# [Task to carry out]
Going line by line through the records below, count those containing the word "marker", then give only the count.

===== Input material

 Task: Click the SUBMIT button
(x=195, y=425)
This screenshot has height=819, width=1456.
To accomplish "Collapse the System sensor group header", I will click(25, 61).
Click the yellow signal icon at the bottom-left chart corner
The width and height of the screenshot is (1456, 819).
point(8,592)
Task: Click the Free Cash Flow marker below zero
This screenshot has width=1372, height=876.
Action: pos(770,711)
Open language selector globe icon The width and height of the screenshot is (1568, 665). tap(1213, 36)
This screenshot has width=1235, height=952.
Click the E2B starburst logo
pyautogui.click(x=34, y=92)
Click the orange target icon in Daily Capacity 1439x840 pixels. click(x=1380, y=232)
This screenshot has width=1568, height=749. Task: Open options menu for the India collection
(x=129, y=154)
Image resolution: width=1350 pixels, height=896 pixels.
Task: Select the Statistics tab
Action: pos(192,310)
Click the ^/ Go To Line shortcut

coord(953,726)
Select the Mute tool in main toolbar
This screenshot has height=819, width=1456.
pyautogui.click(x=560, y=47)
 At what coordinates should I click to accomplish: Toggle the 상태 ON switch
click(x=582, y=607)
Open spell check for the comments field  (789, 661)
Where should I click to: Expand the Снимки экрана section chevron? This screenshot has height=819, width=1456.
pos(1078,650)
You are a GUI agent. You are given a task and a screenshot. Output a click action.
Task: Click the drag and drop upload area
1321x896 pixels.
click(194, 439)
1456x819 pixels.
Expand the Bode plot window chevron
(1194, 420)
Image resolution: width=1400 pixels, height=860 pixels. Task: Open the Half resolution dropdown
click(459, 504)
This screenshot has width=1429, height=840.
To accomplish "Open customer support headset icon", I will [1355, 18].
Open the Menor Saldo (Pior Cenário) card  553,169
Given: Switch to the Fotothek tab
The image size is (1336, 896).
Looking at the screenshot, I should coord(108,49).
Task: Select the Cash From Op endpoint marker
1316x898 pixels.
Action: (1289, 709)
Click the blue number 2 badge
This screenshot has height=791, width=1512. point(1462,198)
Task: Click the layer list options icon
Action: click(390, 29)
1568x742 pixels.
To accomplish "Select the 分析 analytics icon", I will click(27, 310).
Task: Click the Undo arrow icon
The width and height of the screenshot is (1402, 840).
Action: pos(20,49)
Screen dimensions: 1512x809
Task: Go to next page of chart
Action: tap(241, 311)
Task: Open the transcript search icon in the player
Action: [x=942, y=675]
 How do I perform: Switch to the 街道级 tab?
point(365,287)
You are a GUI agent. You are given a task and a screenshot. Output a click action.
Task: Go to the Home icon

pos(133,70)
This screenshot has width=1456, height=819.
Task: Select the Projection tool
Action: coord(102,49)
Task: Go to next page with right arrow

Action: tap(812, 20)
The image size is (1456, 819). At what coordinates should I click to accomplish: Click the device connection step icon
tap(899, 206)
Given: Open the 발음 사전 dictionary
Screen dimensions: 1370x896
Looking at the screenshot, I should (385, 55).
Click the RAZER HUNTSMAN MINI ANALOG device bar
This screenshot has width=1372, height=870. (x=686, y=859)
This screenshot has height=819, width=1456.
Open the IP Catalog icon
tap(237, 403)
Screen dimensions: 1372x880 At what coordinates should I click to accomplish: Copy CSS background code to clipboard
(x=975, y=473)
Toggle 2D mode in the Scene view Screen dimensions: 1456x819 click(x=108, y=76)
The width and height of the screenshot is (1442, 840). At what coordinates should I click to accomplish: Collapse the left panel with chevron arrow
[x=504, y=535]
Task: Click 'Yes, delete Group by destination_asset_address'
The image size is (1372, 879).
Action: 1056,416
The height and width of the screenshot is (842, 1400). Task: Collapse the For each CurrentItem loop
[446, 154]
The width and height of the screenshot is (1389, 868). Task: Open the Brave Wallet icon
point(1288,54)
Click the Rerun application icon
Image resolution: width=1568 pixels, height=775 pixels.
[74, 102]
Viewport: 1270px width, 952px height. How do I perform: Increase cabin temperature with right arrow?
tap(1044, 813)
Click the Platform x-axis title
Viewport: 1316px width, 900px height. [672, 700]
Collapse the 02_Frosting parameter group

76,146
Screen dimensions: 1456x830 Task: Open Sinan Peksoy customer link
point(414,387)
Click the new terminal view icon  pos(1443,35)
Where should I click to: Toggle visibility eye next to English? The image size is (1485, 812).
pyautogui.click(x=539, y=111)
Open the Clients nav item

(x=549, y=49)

==========

# [Written answer]
2